─── DOCUMENT PASSAGE
Tables¶
Much data comes in tabular format. The table()
and records()
functions help you extract it in convenient ways…either as a list
of lists, or as a list of dictionaries.
>>> text = """
... name age strengths
... ---- --- ---------------
... Joe 12 woodworking
... Jill 12 slingshot
... Meg 13 snark, snapchat
... """
>>> table(text)
[['name', 'age', 'strengths'],
['Joe', 12, 'woodworking'],
['Jill', 12, 'slingshot'],
['Meg', 13, 'snark, snapchat']]
>>> records(text)
[{'name': 'Joe', 'age': 12, 'strengths': 'woodworking'},
{'name': 'Jill', 'age': 12, 'strengths': 'slingshot'},
{'name': 'Meg', 'age': 13, 'strengths': 'snark, snapchat'}]
The table()
function returns a list of lists, while the records()
function uses the table header as keys and returns a list of dictionaries.
table()
and records()
work even if you have a lot of extra fluff:
>>> fancy = """
... +------+-----+-----------------+
... | name | age | strengths |
... +------+-----+-----------------+
... | Joe | 12 | woodworking |
... | Jill | 12 | slingshot |
... | Meg | 13 | snark, snapchat |
... +------+-----+-----------------+
... """
>>> assert table(text) == table(fancy)
>>> assert records(text) == records(fancy)
──────
_EXERCISES TO COMPLETE_
(1) Reproduce the part of the tables documentation that begins at the words "function uses the" and stops after the words "table(text) == table(fancy)".
(2) Convert every line of the entries below into a Markdown table with the columns Row and Entry line, giving each line its row number and skipping blank lines. Leave the pictures out.
─── EXCERPTED RECORDS
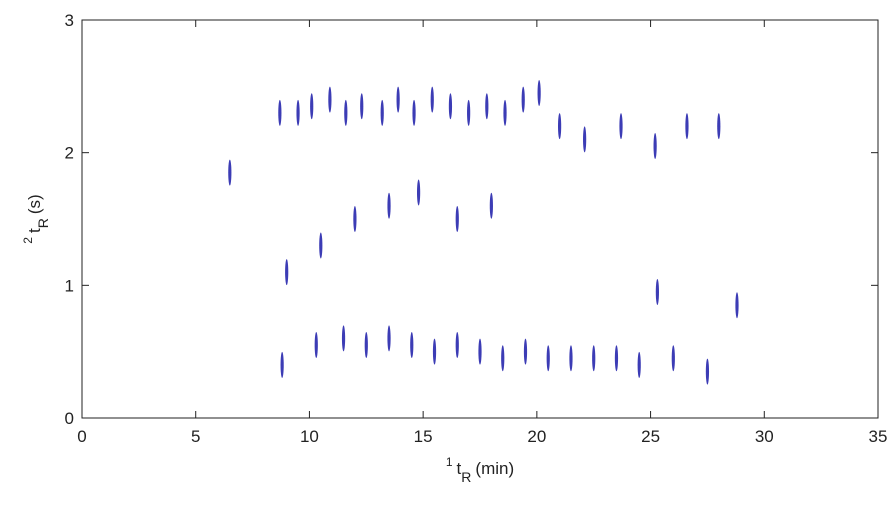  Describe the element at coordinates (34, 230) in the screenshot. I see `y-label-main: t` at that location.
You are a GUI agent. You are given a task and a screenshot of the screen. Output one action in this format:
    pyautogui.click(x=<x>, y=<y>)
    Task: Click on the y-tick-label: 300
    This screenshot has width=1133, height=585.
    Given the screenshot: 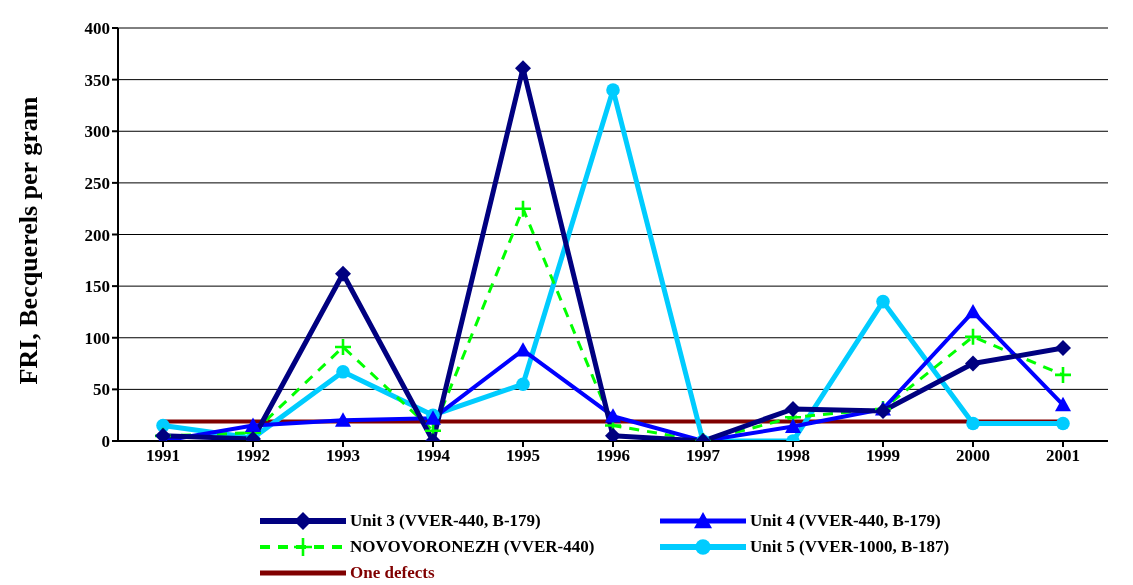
──────
_RESPONSES TO THE TASKS_
(1)
function uses the table header as keys and returns a list of dictionaries.
table()
and records()
work even if you have a lot of extra fluff:
>>> fancy = """
... +------+-----+-----------------+
... | name | age | strengths |
... +------+-----+-----------------+
... | Joe | 12 | woodworking |
... | Jill | 12 | slingshot |
... | Meg | 13 | snark, snapchat |
... +------+-----+-----------------+
... """
>>> assert table(text) == table(fancy)

(2)
| Row | Entry line |
|---|---|
| 1 |   Describe the element at coordinates (34, 230) in the screenshot. I see `y-label-main: t` at that location. |
| 2 | You are a GUI agent. You are given a task and a screenshot of the screen. Output one action in this format: |
| 3 |     pyautogui.click(x=<x>, y=<y>) |
| 4 |     Task: Click on the y-tick-label: 300 |
| 5 |     This screenshot has width=1133, height=585. |
| 6 |     Given the screenshot:  |